"Media" SciFi: An old pet peeve showed up again last night while I was reading Gardner Dozios's introduction to his most recent Year's Best Science Fiction anthology, which my brother got me for my birthday.
On the one hand, he was arguing against the "SF is dying" crowd by pointing out how good a lot of the numbers are for SF publishing houses and how many books are being published compared with thirty years ago. On the other hand he was openly contemptuous of most "media" science fiction, the movies and TV shows that give a lot of people their first taste of science fiction and lead them, hungry for more, into trying out the books and the magazines, and driving those numbers up.
Star Wars, the single movie probably most responsible for making people begin to claim appreciation for SF who otherwise wouldn't have, is the biggest target of contempt. Didn't the first one come out just under thirty years ago?
Of course, media tie-in books remain beneath contempt, the unmentionable sin.
Is there such a phrase as "mocking the hand that feeds you?"

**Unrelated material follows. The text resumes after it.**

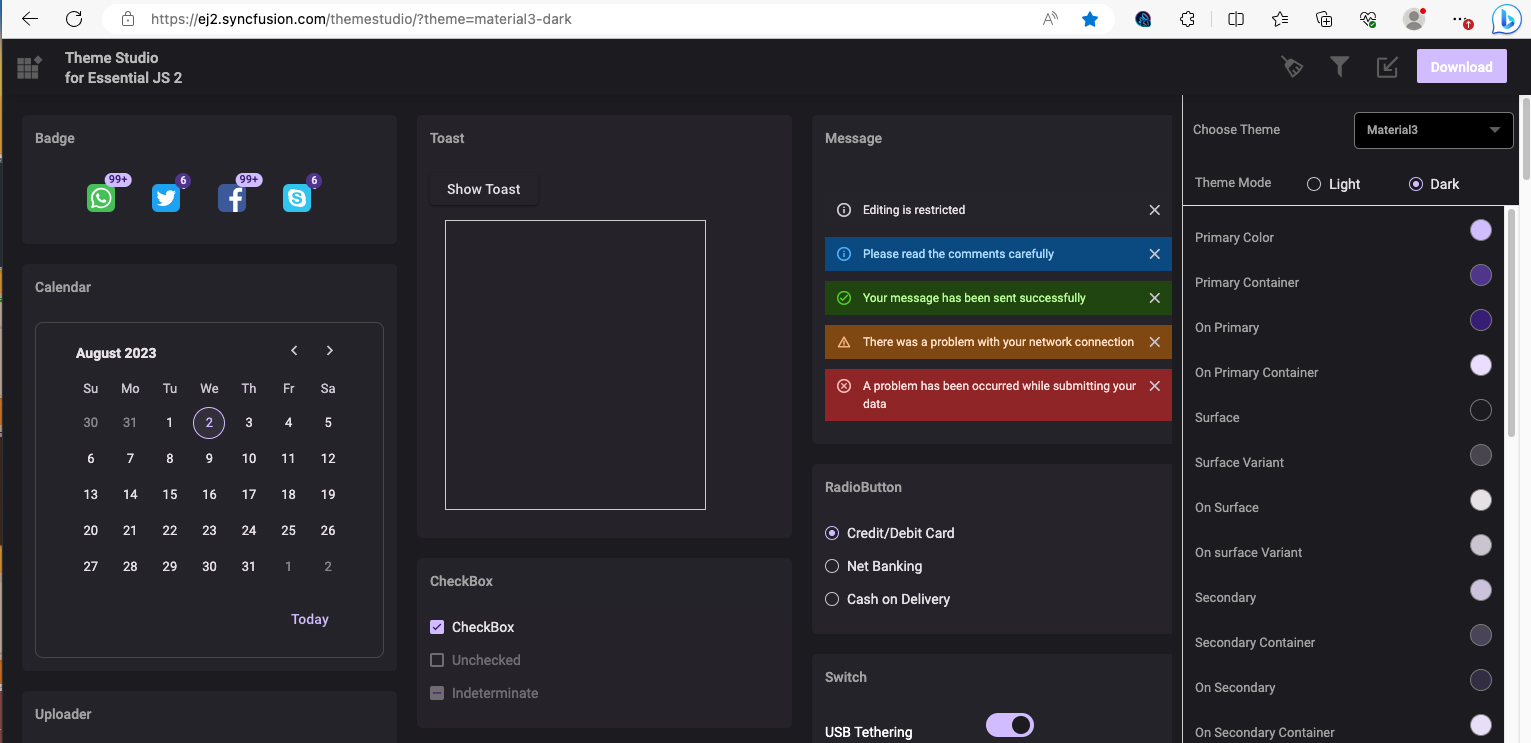Select the Light theme mode
Screen dimensions: 1531x743
coord(1315,184)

It's also funny because Dozios, in this same intro, points out how Michael Chabon, in his anthology Thrilling Wonder Tales, is pretending to be rediscovering genre fiction, while so many people (including Dozios himself) have been hanging out in that territory the entire time. Dozios's attitude about being disregarded so flippantly is ironic, given how quickly he's willing to disregard films that reach a much broader audience than the books or magazines manage to.
They don't do this in other genres. They mystery fans don't poo-poo mystery movies. The romance fans don't whine about "those simple-minded, factory produced Tom Hanks/Meg Ryan popcorn films." Why do the sci-fi folks gotta be all snobbish about it?

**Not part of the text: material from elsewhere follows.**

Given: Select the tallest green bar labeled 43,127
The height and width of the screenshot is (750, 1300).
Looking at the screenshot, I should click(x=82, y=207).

I think the answer is this--a huge part of the Sci-Fi literary establishment still wants mainstream literary types to take them seriously. They see the SciFi movies as standing in the way of this. They hope that by repeatedly and publicly disassociating themselves from the movies and TV shows, they can eventually convince the mainstream literary establishment they're different, and should be examined differently.
Mystery and romance reader's don't have the same problem because they've already accepted the fact that they're not accepted as literary, and they're willing to enjoy themselves anyway.
But the SciFi folks still think that's a party they want to get into. So they do what anyone would do who thought an embarrassing sibling was keeping them from getting into the "right" circles--they publicly and loudly ridicule him every chance they get.
So what did you think of the guy in high school who made fun of his somewhat goofy brother in order to impress the snobs?